Data section.

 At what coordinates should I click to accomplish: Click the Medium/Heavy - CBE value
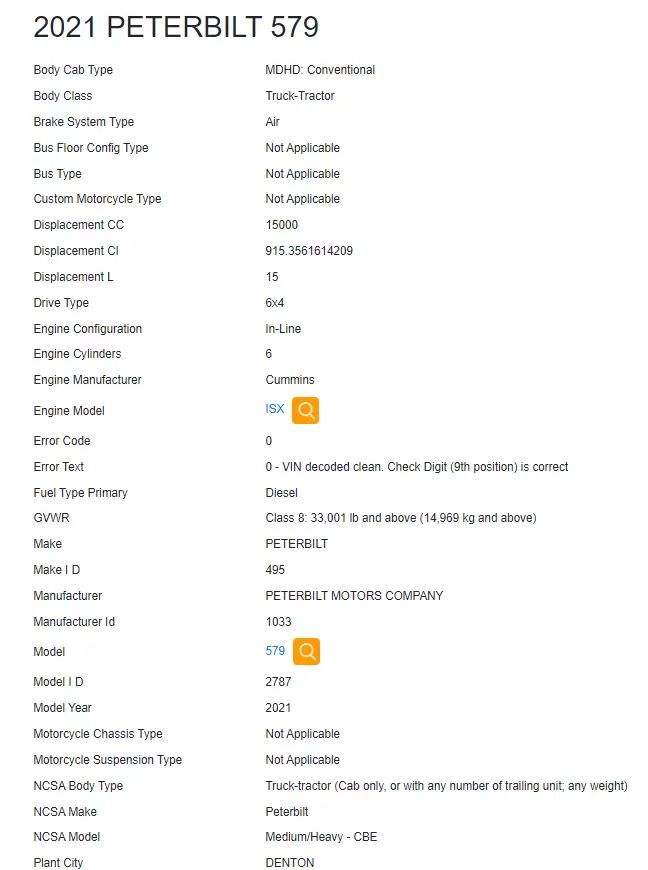coord(321,837)
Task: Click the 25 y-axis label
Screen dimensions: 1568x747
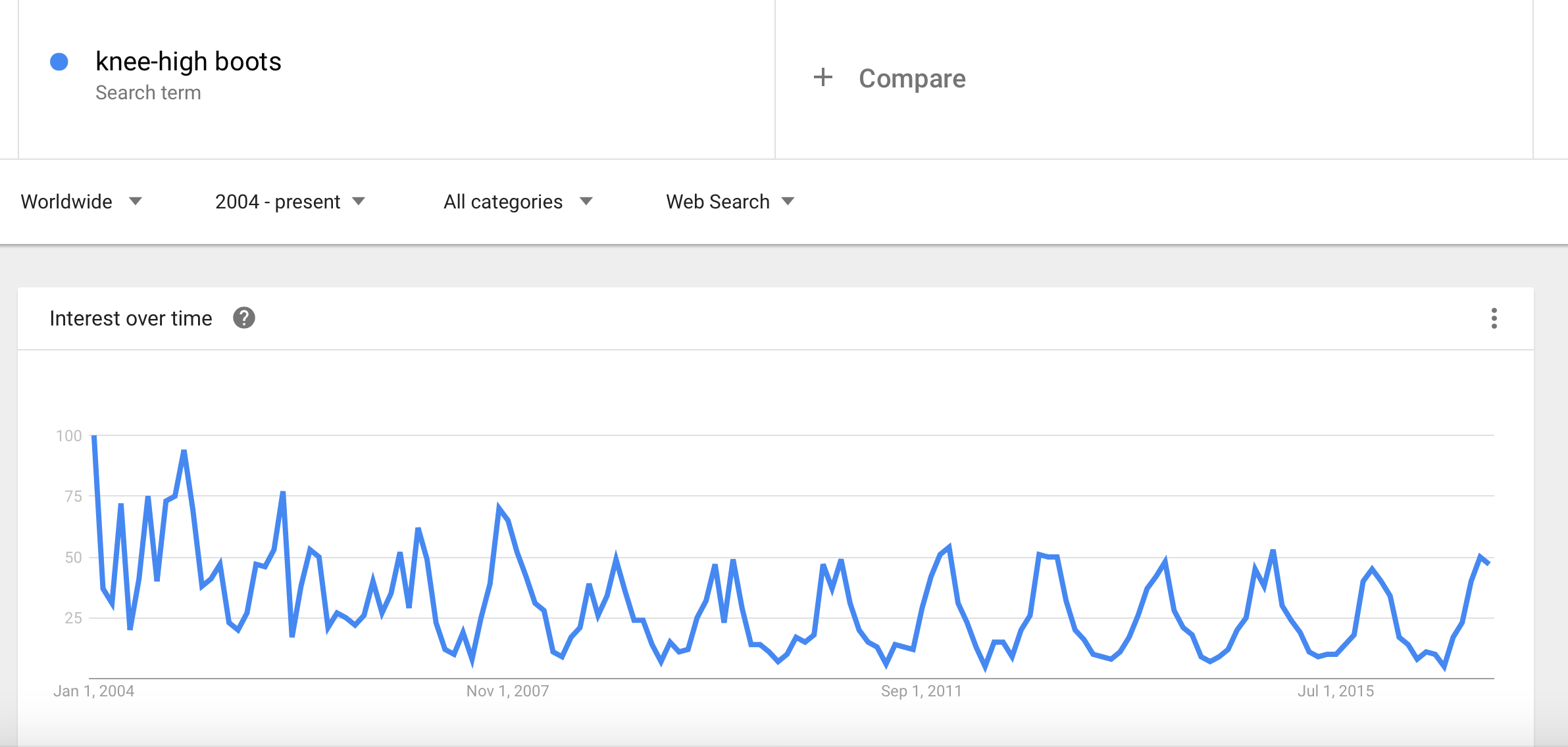Action: click(x=73, y=617)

To do. Reproduce each entry above word for word. Pictures are not part of the copy.

Answer.
 At what coordinates should I click to accomplish: Click the Medium/Heavy - CBE value
coord(321,837)
Task: Click the 25 y-axis label
Screen dimensions: 1568x747
Action: click(x=73, y=617)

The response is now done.